▶ Document segment:
It's actually Tuesday but his parents won't be in on that day unfortunately so they're brining it forward one day. His Mum gets in at 6:30pm so we want to keep it as an all of the family and friend thing present wise.


----------



## EnglishLion (Oct 21, 2007)

I've got a Cube style case with the same mobo in as a LAN box and I use the Zalman 7700 CPU Cooler, you might consider that.  It fits great in mine - although I went super cheap on my CPU choice and picked bottom of the range Celeron and then see how far I could push it (that'll be 4.2Ghz max then!).

I went red on the lighting too - kinda makes sense with that mobo.


----------



## theonetruewill (Oct 23, 2007)

EnglishLion said:


> I've got a Cube style case with the same mobo in as a LAN box and I use the Zalman 7700 CPU Cooler, you might consider that.  It fits great in mine - although I went super cheap on my CPU choice and picked bottom of the range Celeron and then see how far I could push it (that'll be 4.2Ghz max then!).

▶ Record excerpts:
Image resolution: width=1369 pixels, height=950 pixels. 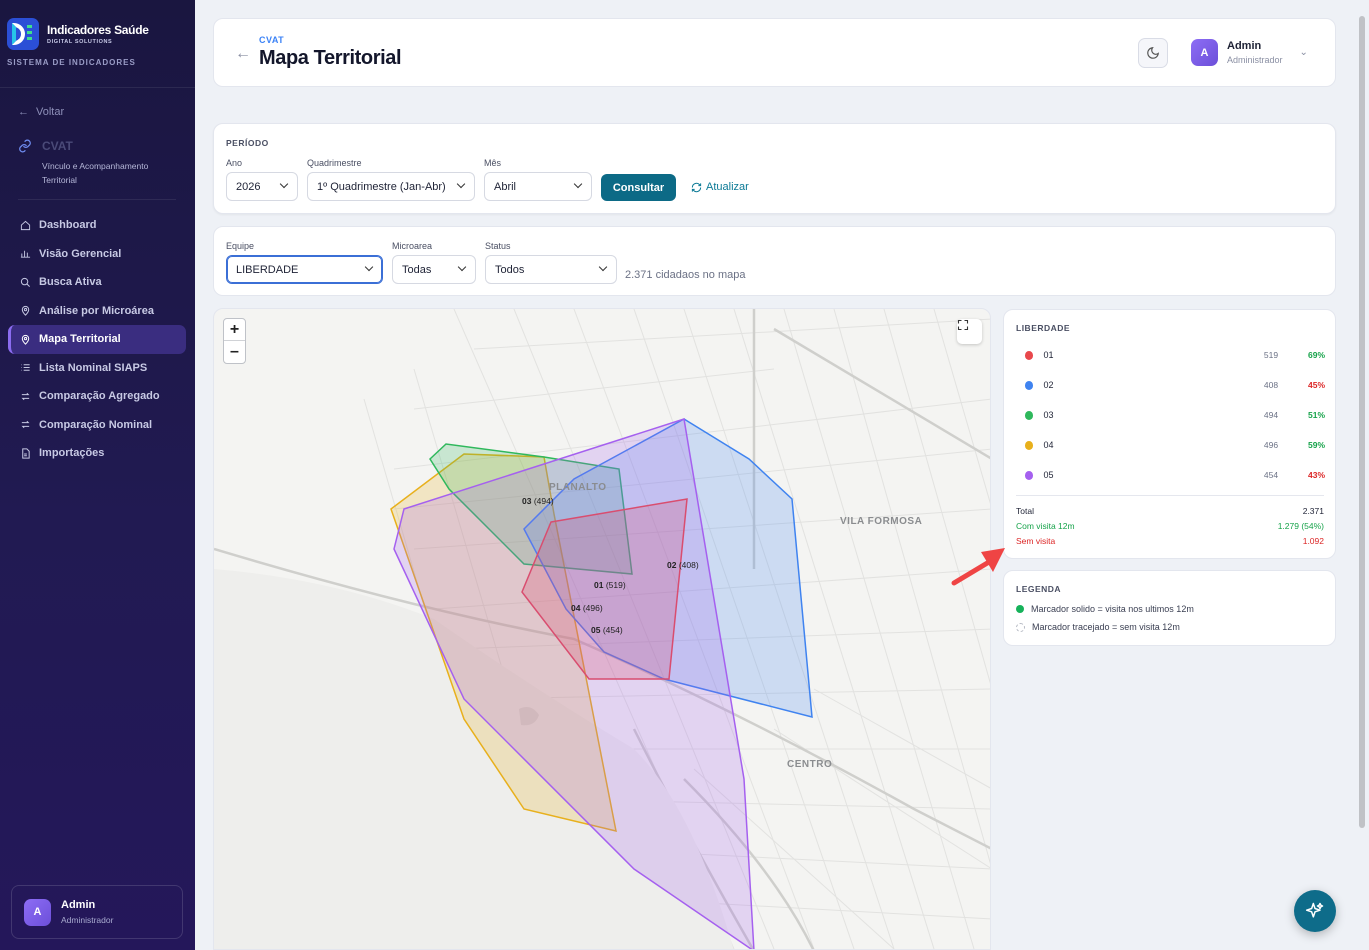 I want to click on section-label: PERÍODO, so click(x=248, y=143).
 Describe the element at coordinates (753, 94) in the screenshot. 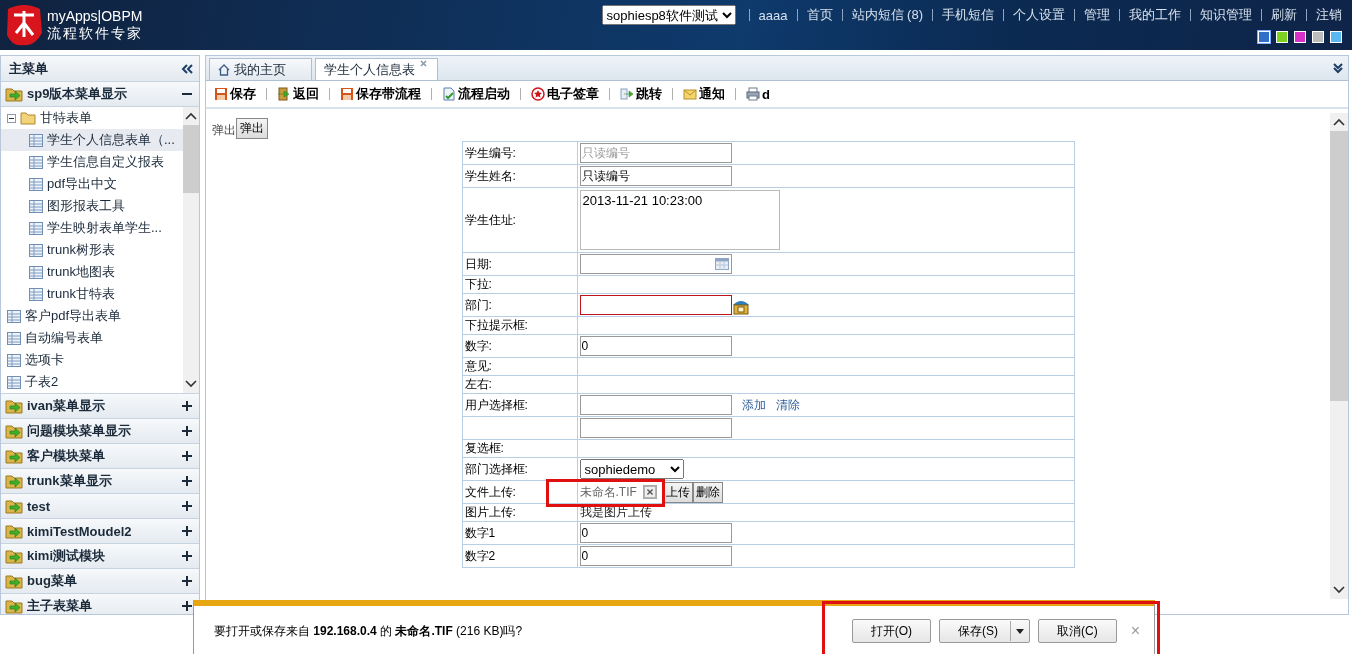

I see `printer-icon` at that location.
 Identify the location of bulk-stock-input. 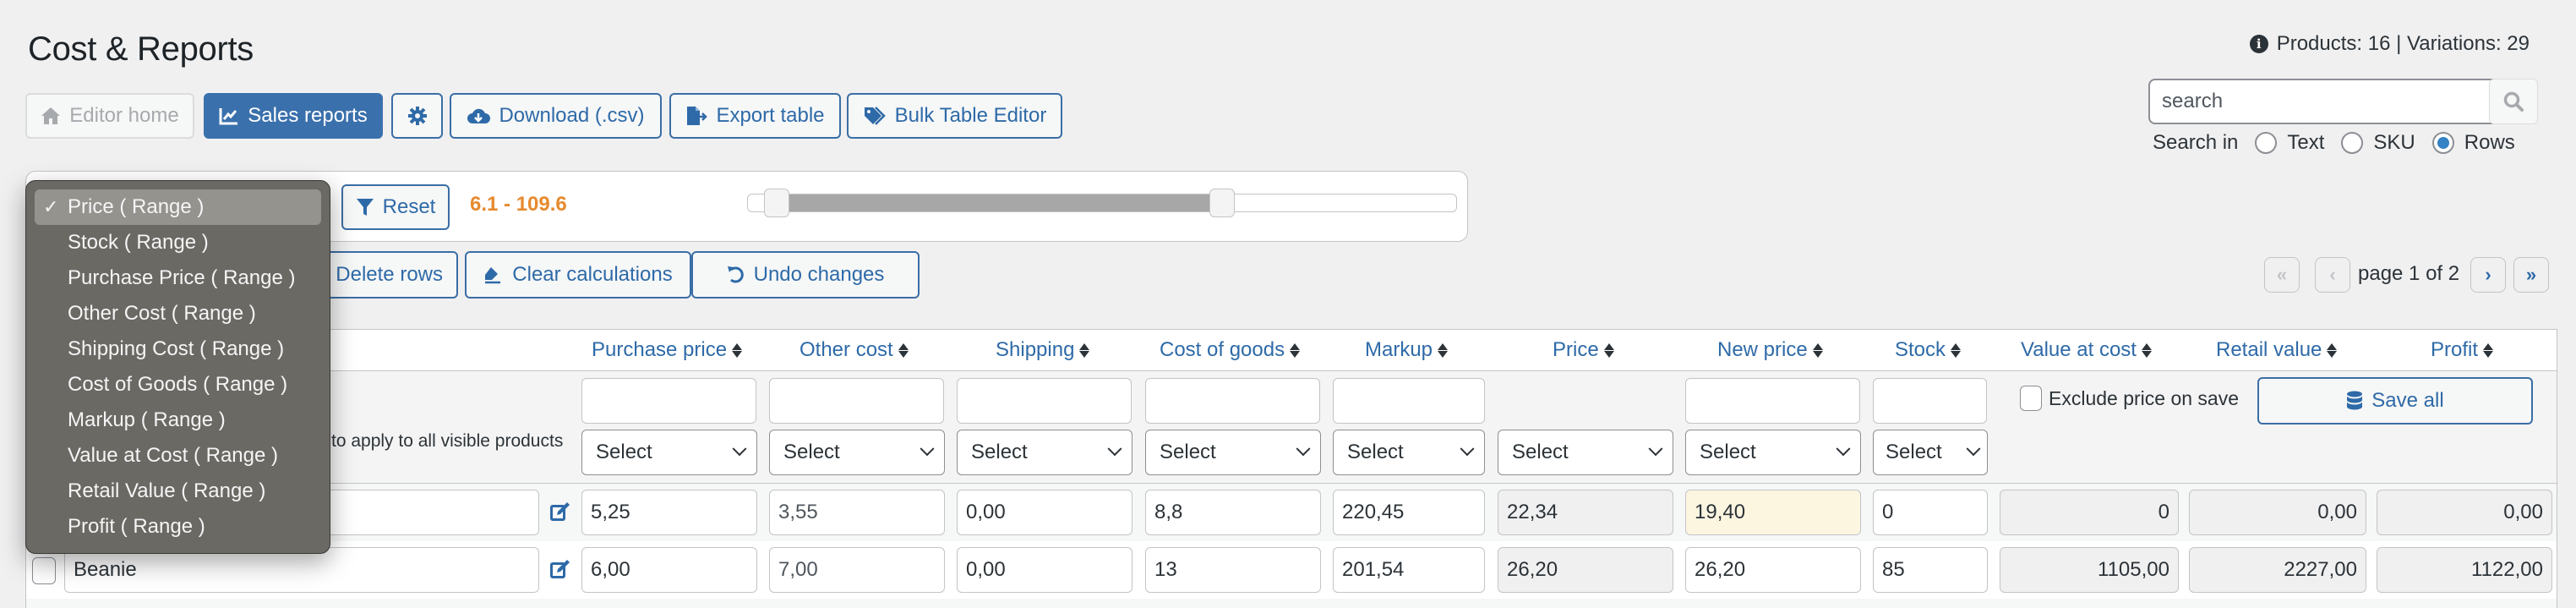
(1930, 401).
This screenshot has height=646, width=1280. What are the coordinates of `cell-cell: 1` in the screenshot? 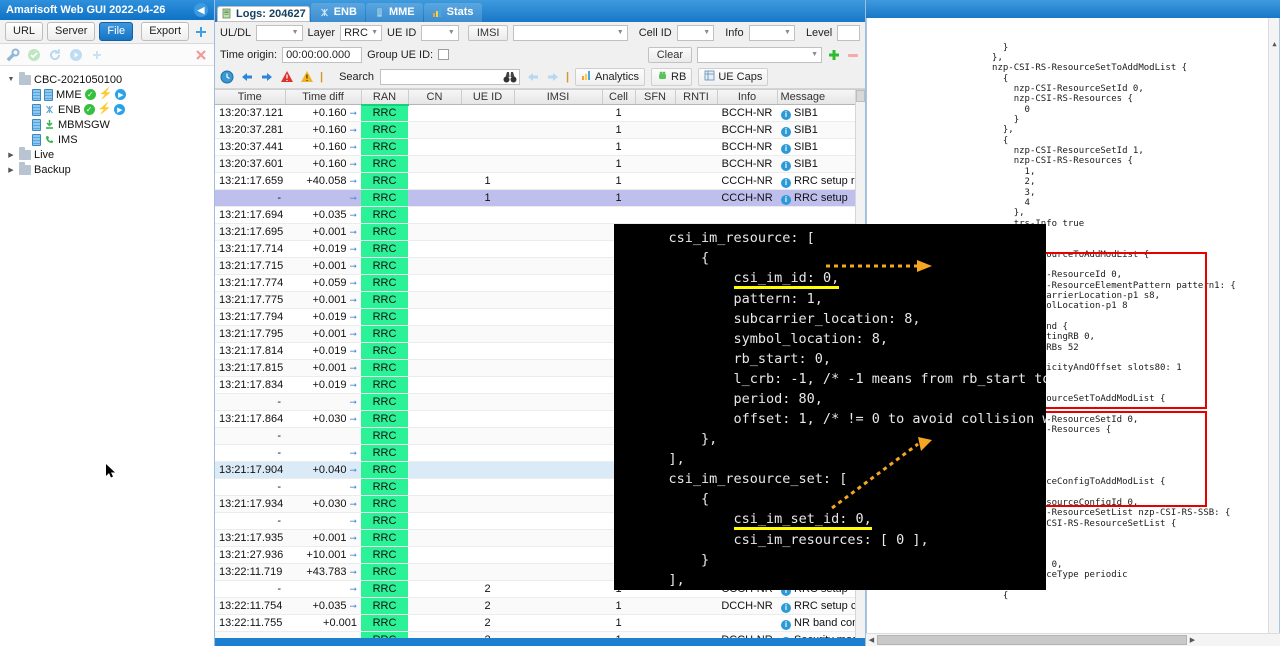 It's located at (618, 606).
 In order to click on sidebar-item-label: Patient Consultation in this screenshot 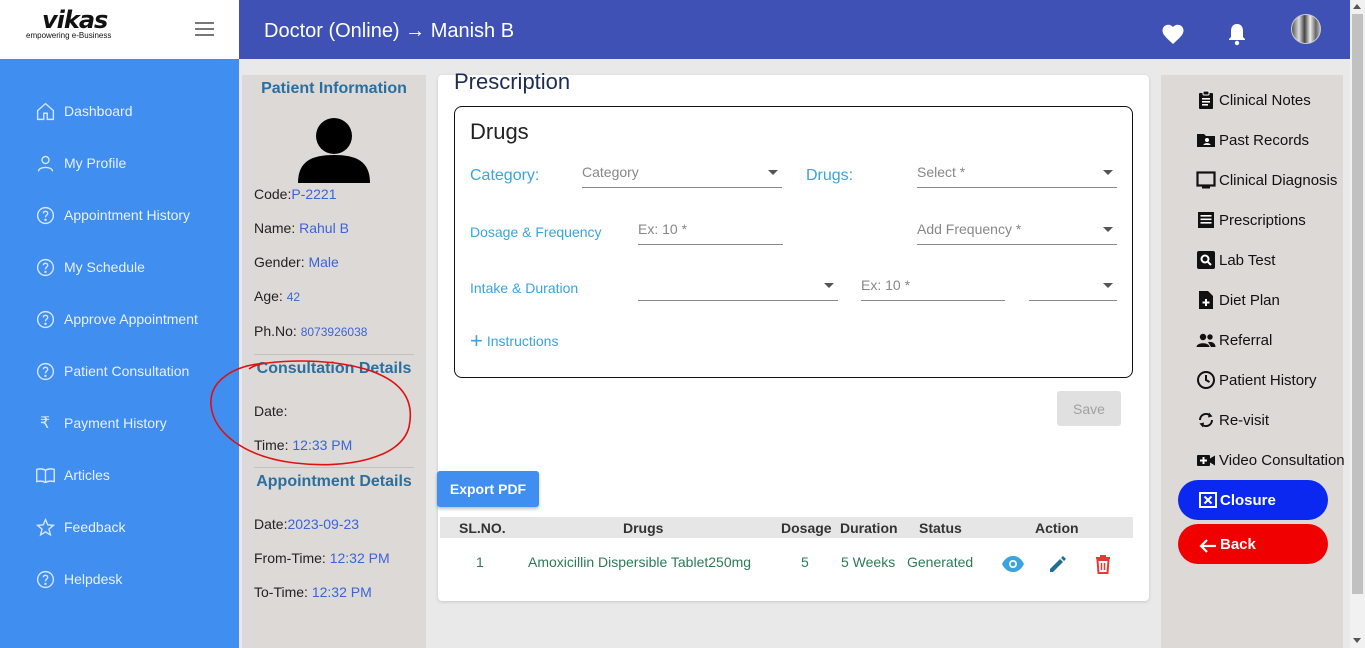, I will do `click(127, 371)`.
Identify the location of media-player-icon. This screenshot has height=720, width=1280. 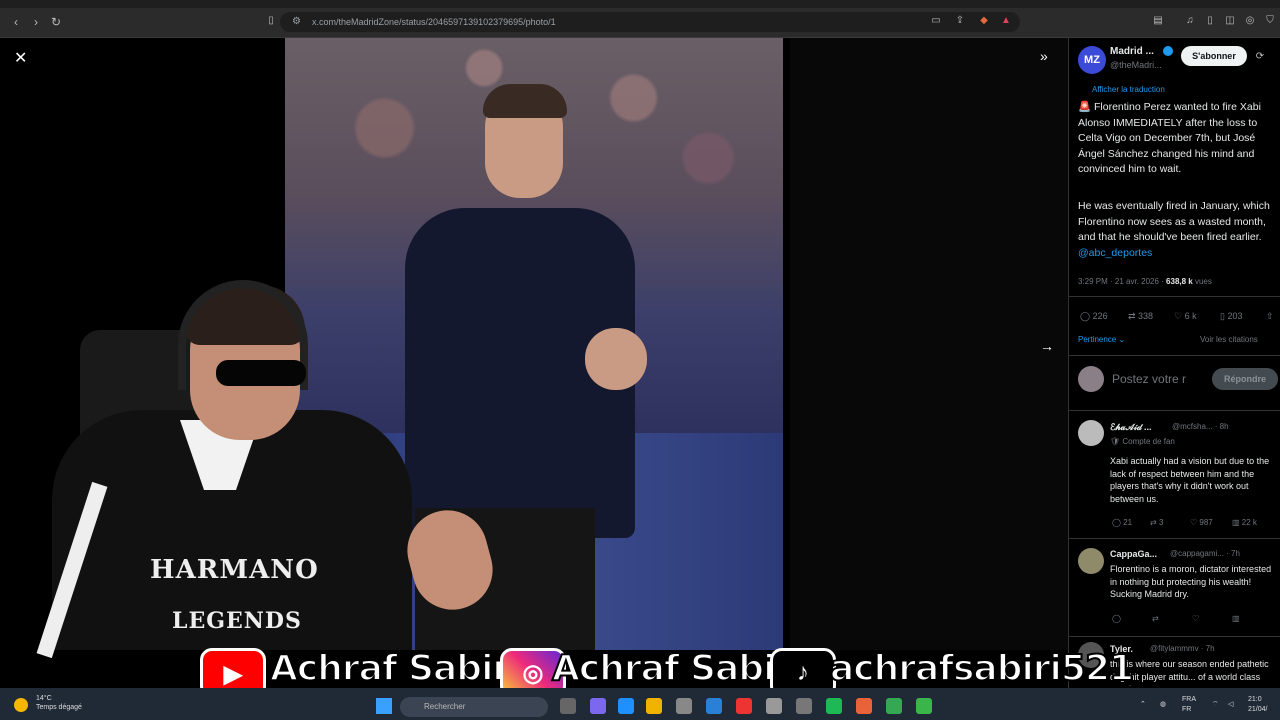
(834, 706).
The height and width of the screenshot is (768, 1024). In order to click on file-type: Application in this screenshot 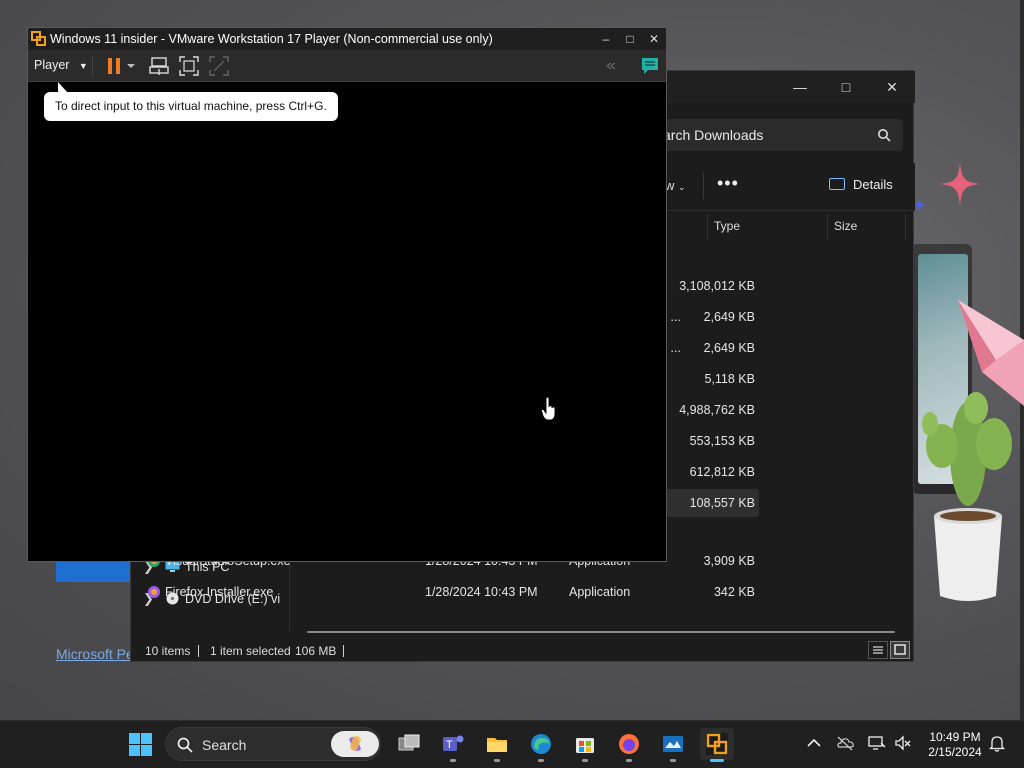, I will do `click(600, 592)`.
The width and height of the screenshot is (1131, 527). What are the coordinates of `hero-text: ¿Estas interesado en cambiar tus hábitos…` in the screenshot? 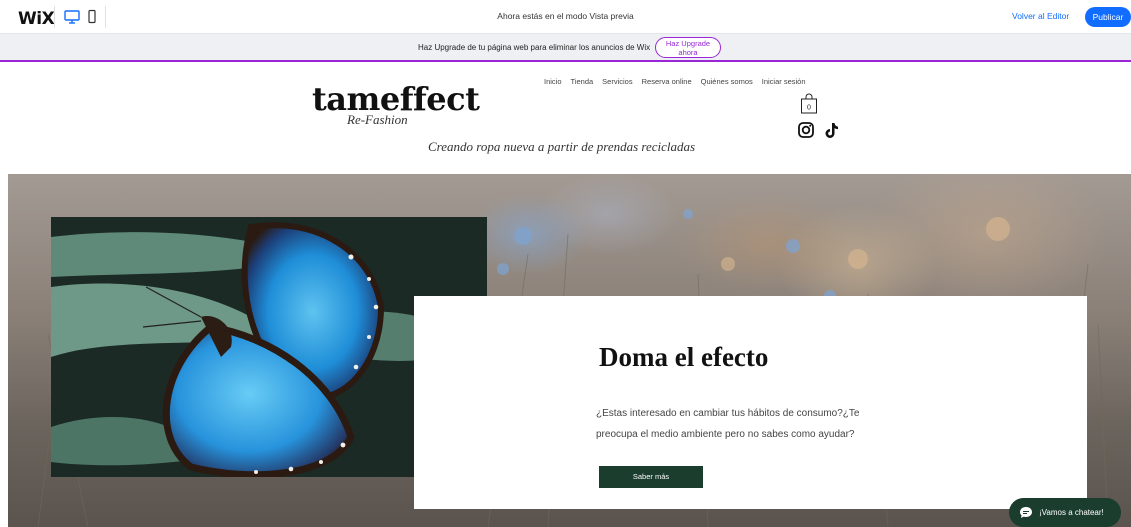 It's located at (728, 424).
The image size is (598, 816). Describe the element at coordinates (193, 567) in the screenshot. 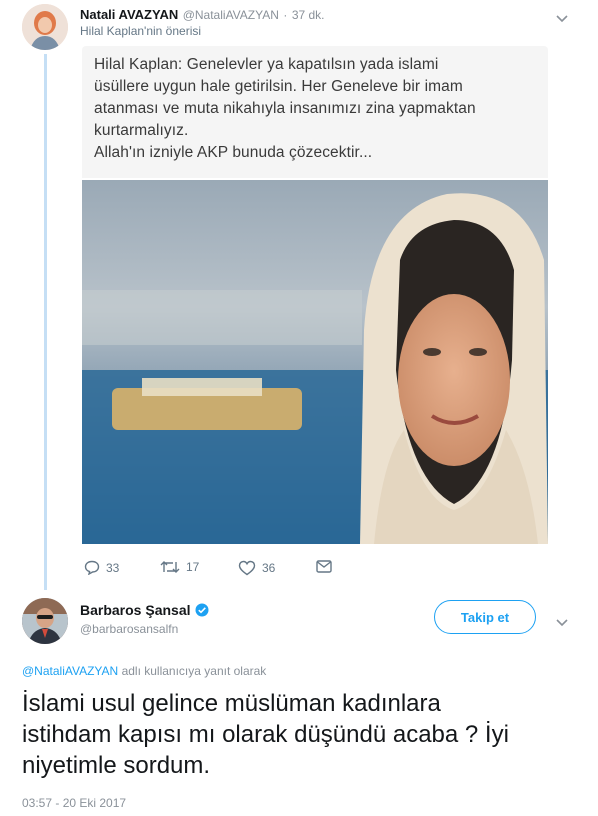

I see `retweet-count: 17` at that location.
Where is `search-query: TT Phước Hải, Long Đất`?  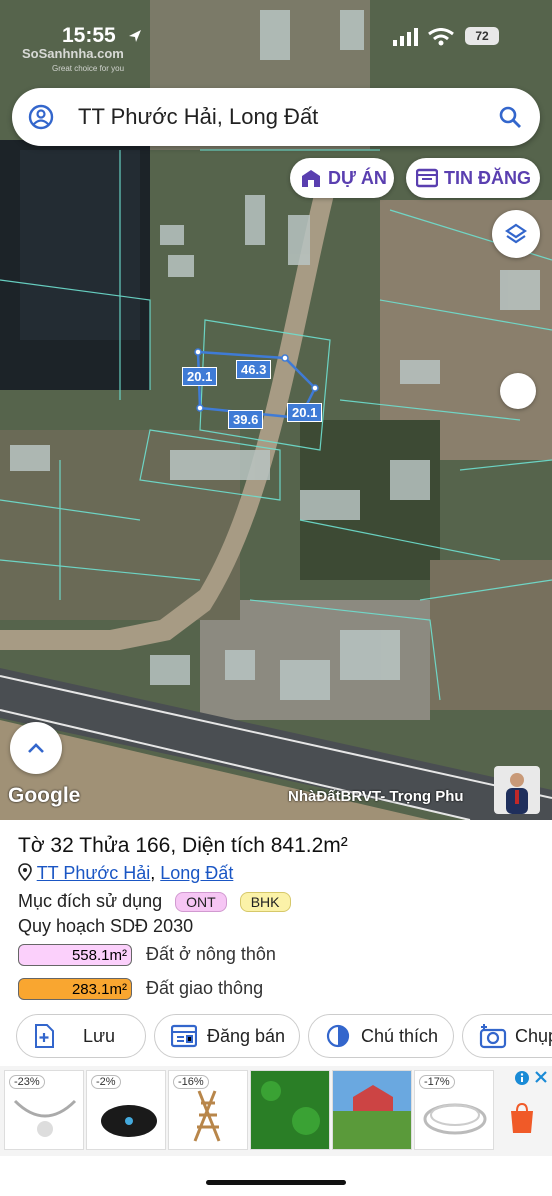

▶ Things to do:
1. List every day of the week, calendar date, and clock time mentioned in the forum thread about the PC build.
2. Extend the forum thread about the PC build past its final line.

▶ Answers given:
1.
Tuesday
6:30pm
Oct 21, 2007
Oct 23, 2007

2.
> 
> I went red on the lighting too - kinda makes sense with that mobo.



The Red looks awesome. Me and Dizzy played Supreme Commander and Company of Heroes today on a LAN. Him on his GTX X6800 (The Beast) rig and me on the GTS Lanbox (Hell-Raiser). It was awesome, and it didn't get shown up by the bigger machine either. Hell-Raiser as I named it, is supremely fast, and didn't have any problems playing a 40x40 match on SupCom with nearly all 5 player's on the max 1000 unit limit. Both really pleased with the end result. And at lower resolutions and when the gfx is overclocked I would speculate that it could even beat the Beast rig. I'll get Dizzy to post pics ASAP.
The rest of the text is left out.